Ping-Pong Leadership
One of the most exhausting patterns I see is something I've started to call "ping-pong leadership."
The pattern is typical among well-meaning leaders who understand the importance of attending to relationships and task - but do so from a Reactive strategy.
They rush in to get things moving, drive execution and ensure results (Controlling), only to find they have strained or ignored relationships.
They then run back to bring people along and address the relational issues their burst of well-intended Controlling created - until they notice the need to get things moving again and rush back into action - and the pattern repeats.
When I work with leaders on the LCP mat, I'll have them act this out using real work examples by running back and forth between Complying and Controlling. After a few cycles, they begin to feel the energetic cost of this approach.
The inefficiency of this pattern is also confirmed in the data. None of the Reactive tendencies are positively correlated. In other words, when you go high Controlling, all you get is more controlling. The Reactive only offers an “either/or” choice.

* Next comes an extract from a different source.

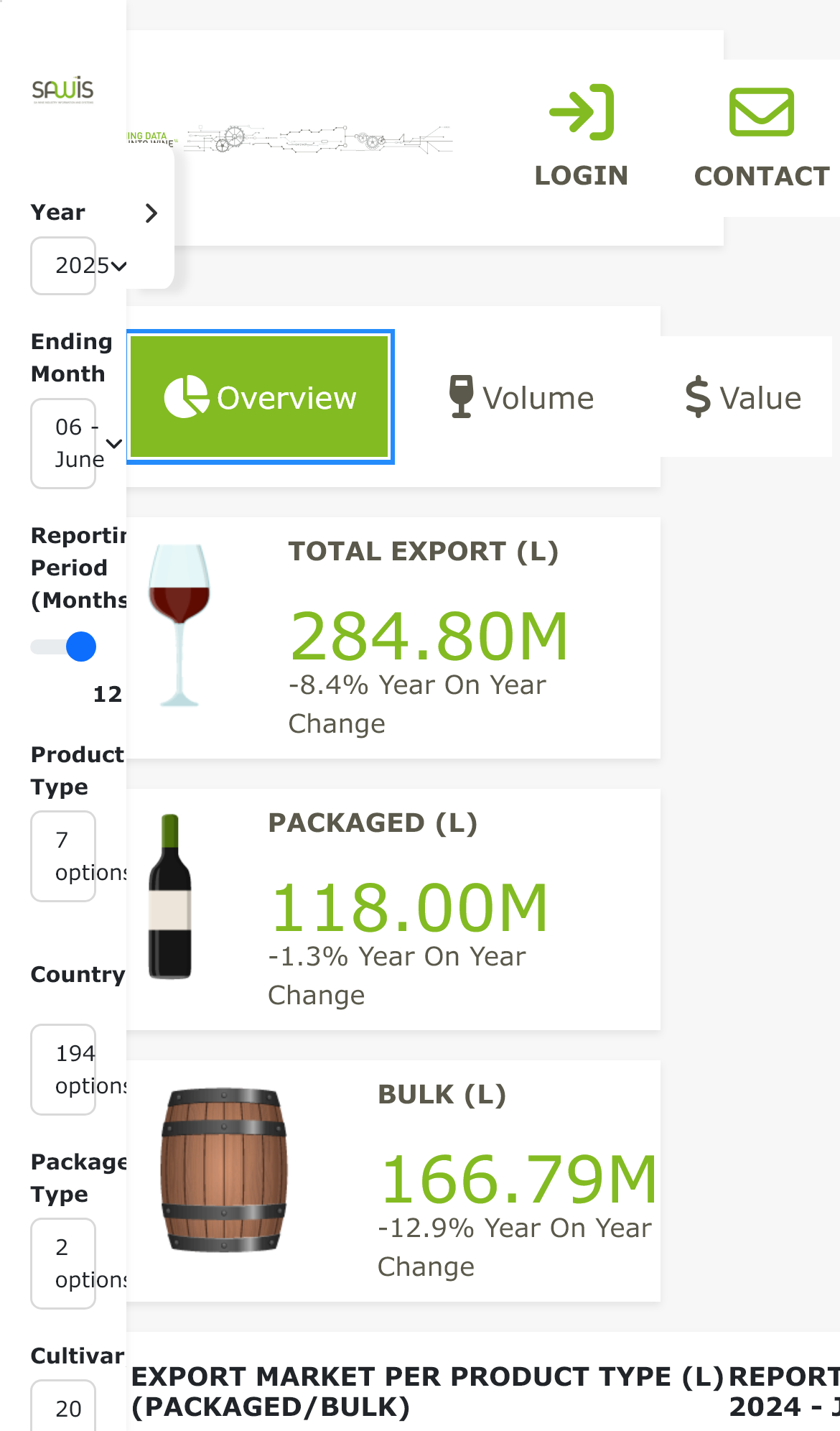Click the login arrow icon
The width and height of the screenshot is (840, 1431).
(582, 112)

Contrast this to the Creative, where every dimension is positively correlated. For example, Relating and Achieving (the Creative alternative to Complying and Controlling) have a .76 positive correlation.
If you increase Relating by 10%, the data indicates that Achieving will increase by 7.6% - even without that being the focus of your attention. The Creative is fundamentally a “both/and” leadership structure.
This is why we say Creative leadership has leverage. Everything in the Creative positively contributes to everything else.
In the Reactive, all you get is more of what you’re already doing - and likely at a high personal cost, as evidenced by this leader’s Balance score.